- **WORK ORDER**:
In the entries that follow, the line with "Given: Click the" opens the range and the line with "Image resolution: width=1593" closes it; repeat that range exactly, both lines included.

- **PROVIDED RECORDS**:
· · · · · · ·

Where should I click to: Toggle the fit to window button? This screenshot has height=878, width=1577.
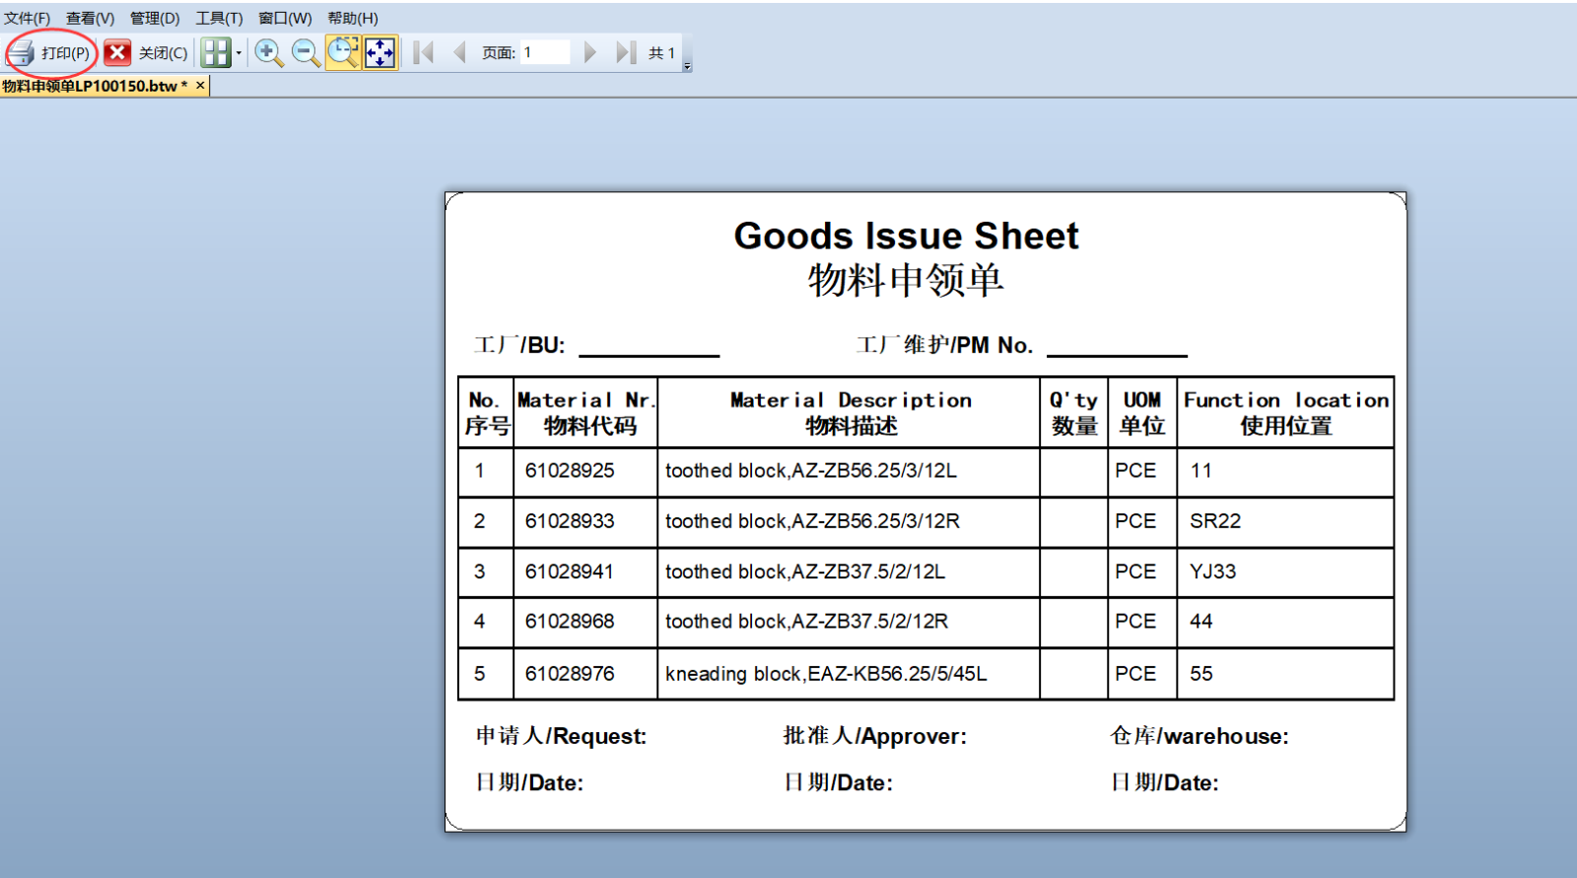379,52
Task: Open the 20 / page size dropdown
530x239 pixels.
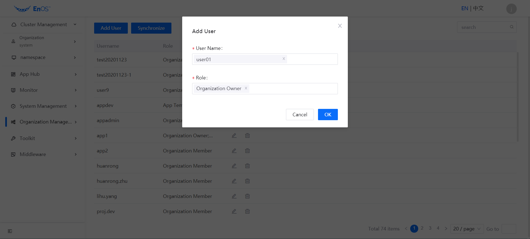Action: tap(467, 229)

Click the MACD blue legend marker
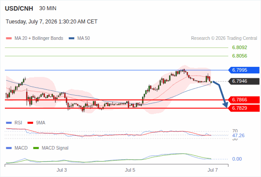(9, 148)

· · · · · · ·

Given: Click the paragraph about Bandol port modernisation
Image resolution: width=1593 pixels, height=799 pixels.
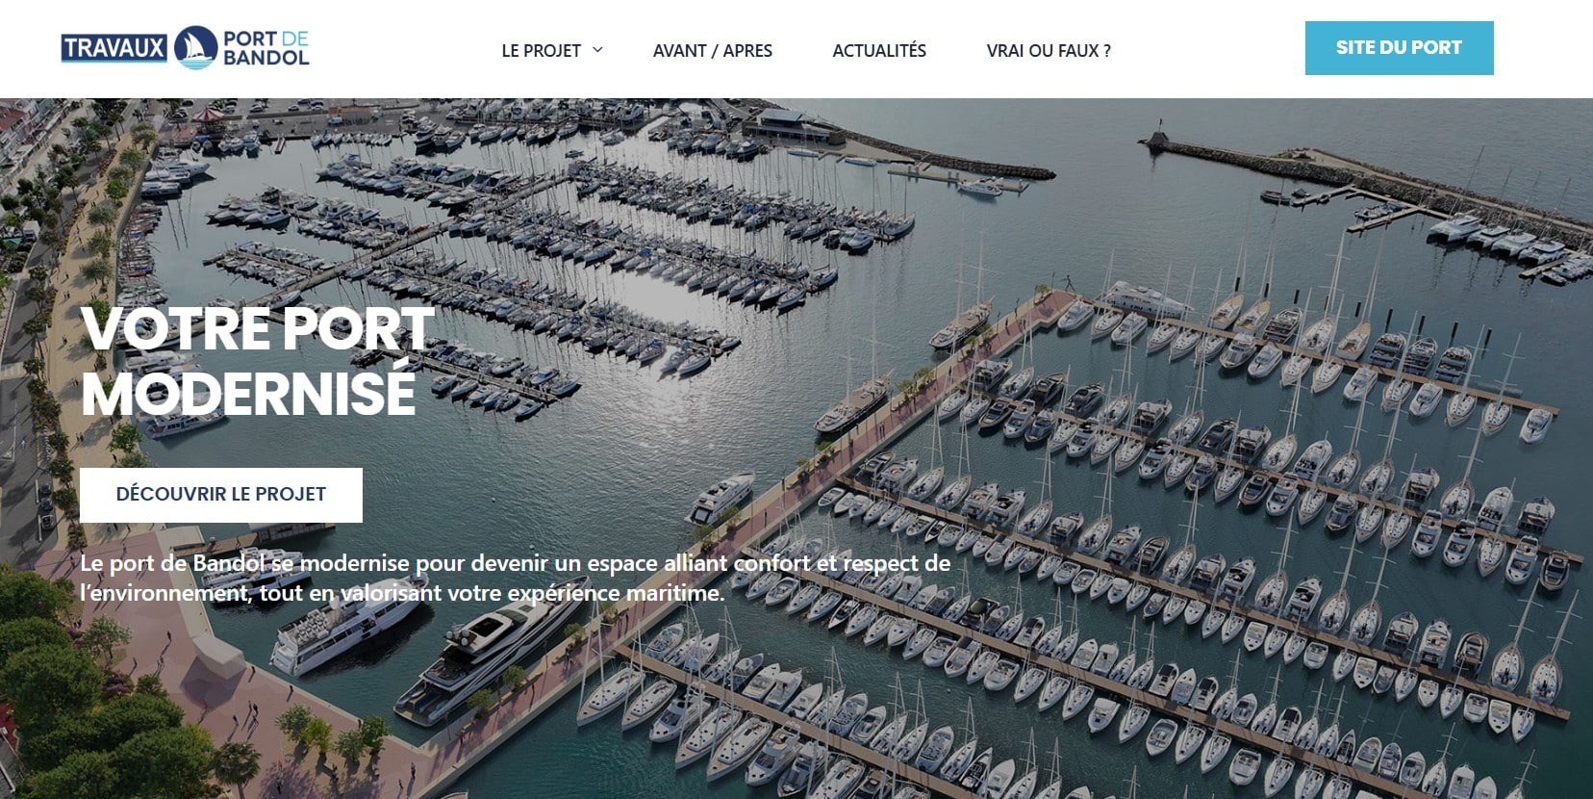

· · · · · · ·

- **PROBLEM SOLUTION**:
Given: Click the paragraph about Bandol port modernisation
Image resolution: width=1593 pixels, height=799 pixels.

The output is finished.